- [Required action]: Begin at the first line below and copy each line exactly, ending with the line where "Task: Click the share icon in address bar" appears.

[Saved data entries]
┏━━

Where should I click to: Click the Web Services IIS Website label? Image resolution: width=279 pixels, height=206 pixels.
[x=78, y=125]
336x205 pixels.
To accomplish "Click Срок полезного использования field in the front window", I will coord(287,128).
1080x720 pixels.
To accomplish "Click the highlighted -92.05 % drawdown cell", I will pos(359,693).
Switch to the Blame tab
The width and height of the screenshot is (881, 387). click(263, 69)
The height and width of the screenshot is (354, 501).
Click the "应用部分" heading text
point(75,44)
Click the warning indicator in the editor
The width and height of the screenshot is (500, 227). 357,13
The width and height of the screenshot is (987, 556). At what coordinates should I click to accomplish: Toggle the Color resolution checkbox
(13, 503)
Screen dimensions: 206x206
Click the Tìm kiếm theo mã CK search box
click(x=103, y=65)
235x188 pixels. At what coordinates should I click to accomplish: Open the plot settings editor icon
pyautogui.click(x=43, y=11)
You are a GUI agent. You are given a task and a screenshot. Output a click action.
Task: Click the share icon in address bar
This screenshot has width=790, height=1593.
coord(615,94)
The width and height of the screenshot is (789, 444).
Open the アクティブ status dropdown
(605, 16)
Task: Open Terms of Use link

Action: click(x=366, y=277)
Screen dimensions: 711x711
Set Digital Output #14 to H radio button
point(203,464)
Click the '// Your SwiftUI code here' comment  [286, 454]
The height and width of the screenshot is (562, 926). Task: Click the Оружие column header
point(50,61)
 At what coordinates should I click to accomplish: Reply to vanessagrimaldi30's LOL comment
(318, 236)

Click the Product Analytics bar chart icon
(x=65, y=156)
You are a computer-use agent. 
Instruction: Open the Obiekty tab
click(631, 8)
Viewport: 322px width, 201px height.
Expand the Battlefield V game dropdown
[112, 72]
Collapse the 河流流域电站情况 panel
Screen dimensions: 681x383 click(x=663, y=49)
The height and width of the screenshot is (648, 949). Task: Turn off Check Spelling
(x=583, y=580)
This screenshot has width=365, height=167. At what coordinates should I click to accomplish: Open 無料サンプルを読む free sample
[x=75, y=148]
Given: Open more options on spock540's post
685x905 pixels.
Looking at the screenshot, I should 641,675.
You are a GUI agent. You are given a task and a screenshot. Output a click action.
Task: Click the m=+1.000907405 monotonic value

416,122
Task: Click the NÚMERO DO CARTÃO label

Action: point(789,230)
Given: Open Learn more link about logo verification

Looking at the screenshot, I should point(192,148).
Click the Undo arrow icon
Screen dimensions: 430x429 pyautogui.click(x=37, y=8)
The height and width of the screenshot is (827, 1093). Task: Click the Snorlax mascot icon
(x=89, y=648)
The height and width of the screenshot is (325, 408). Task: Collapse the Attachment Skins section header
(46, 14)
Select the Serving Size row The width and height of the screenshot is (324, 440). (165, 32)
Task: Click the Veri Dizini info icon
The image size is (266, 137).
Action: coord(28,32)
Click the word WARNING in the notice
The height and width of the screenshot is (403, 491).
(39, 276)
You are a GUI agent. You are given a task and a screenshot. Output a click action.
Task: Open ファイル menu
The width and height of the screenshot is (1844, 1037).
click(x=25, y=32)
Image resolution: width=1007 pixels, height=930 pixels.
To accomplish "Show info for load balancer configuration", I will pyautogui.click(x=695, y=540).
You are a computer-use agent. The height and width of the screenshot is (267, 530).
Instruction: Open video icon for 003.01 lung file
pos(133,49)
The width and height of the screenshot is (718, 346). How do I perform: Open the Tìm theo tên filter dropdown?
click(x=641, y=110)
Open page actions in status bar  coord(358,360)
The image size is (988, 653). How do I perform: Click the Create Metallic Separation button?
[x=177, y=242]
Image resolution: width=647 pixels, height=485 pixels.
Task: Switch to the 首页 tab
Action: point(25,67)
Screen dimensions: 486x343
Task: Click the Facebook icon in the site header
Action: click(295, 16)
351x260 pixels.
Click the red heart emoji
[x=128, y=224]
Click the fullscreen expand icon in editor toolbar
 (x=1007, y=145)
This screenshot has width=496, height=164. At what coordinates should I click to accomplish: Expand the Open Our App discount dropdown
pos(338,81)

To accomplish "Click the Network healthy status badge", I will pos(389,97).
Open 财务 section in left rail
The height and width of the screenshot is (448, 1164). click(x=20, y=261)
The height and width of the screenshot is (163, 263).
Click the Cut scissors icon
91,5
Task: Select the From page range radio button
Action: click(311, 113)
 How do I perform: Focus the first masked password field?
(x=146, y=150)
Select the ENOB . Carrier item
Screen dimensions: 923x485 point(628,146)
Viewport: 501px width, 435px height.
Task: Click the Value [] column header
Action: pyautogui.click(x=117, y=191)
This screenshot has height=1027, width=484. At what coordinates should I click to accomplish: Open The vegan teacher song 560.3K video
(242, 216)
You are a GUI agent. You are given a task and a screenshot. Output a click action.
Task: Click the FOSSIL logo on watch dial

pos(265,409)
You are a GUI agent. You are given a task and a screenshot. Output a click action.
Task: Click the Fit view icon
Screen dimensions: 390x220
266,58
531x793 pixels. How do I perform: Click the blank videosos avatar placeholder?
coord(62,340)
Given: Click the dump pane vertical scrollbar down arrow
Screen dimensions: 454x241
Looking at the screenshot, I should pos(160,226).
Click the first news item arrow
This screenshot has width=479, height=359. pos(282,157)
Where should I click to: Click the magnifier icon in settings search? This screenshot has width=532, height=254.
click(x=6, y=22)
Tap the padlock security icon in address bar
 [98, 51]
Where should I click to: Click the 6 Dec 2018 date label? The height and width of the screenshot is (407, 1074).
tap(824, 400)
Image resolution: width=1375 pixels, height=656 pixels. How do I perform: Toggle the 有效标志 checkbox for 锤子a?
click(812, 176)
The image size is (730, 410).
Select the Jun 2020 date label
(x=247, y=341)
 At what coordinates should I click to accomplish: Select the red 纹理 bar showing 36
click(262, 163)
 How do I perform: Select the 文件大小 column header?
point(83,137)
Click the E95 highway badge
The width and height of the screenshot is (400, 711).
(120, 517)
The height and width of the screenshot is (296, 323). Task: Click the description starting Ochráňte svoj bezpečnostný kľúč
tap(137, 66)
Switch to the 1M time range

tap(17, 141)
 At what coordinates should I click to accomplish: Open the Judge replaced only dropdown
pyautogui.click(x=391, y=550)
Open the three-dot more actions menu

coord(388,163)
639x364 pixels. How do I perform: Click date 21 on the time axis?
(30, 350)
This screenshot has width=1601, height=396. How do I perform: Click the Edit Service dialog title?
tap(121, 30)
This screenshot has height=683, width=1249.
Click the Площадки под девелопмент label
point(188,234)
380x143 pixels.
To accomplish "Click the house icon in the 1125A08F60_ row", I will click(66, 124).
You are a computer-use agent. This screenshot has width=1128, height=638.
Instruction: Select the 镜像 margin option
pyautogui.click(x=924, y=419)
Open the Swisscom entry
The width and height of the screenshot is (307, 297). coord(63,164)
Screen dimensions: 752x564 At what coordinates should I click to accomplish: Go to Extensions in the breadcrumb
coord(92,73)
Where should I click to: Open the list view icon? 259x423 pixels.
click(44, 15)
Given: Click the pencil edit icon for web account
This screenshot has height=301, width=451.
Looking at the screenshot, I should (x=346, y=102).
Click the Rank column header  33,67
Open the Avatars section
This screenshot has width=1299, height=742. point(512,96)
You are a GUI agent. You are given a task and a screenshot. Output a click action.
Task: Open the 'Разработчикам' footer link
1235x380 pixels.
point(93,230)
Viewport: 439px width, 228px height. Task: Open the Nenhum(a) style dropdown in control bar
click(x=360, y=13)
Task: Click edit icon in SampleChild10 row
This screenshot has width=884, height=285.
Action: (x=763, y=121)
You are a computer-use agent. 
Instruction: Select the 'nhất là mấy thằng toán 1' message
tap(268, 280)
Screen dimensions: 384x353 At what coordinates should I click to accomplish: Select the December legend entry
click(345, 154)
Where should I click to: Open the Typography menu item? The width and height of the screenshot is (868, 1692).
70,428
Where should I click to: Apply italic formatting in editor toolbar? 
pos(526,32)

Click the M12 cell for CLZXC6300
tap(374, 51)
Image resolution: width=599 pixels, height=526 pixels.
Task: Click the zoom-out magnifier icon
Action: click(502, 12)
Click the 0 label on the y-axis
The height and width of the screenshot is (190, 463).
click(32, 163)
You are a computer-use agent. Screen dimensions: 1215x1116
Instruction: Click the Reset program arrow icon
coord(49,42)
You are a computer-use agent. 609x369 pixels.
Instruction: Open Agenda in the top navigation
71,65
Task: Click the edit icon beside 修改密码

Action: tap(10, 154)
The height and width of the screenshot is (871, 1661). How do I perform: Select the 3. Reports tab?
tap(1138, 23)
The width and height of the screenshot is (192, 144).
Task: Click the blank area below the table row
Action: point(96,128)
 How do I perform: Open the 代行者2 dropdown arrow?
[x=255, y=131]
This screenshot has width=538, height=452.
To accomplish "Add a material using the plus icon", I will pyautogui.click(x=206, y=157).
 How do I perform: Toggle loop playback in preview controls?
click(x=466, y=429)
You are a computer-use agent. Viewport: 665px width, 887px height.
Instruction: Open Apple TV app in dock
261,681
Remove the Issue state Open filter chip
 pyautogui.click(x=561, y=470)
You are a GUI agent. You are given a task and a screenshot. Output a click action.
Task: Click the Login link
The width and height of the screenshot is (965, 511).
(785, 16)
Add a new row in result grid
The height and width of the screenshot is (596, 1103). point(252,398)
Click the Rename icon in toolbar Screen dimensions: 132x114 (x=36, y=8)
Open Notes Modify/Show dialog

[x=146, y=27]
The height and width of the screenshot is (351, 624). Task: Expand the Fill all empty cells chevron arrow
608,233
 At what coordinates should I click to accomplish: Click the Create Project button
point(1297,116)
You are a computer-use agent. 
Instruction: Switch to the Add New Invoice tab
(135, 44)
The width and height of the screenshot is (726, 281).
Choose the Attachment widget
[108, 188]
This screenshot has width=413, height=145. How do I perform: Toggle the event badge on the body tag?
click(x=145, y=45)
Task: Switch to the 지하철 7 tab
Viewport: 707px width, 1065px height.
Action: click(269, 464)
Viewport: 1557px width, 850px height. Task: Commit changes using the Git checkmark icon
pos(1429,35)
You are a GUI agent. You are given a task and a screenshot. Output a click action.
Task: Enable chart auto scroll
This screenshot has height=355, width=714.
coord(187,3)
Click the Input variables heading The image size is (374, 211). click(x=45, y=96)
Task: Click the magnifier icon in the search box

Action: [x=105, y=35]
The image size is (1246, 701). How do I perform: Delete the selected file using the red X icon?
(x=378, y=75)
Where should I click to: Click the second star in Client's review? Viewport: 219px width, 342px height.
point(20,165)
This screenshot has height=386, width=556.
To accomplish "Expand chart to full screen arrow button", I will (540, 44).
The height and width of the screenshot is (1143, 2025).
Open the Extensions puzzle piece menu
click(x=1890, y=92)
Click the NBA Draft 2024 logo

┗━━

- [Result]:
Where should I click to: Click the Web Services IIS Website label? Image resolution: width=279 pixels, height=206 pixels.
[x=78, y=125]
336x205 pixels.
To accomplish "Click Срок полезного использования field in the front window", I will coord(287,128).
1080x720 pixels.
To accomplish "Click the highlighted -92.05 % drawdown cell", I will pos(359,693).
Switch to the Blame tab
The width and height of the screenshot is (881, 387). click(263, 69)
The height and width of the screenshot is (354, 501).
Click the "应用部分" heading text
point(75,44)
Click the warning indicator in the editor
The width and height of the screenshot is (500, 227). 357,13
The width and height of the screenshot is (987, 556). At what coordinates should I click to accomplish: Toggle the Color resolution checkbox
(13, 503)
Screen dimensions: 206x206
Click the Tìm kiếm theo mã CK search box
click(x=103, y=65)
235x188 pixels. At what coordinates should I click to accomplish: Open the plot settings editor icon
pyautogui.click(x=43, y=11)
You are a GUI agent. You are given a task and a screenshot. Output a click action.
Task: Click the share icon in address bar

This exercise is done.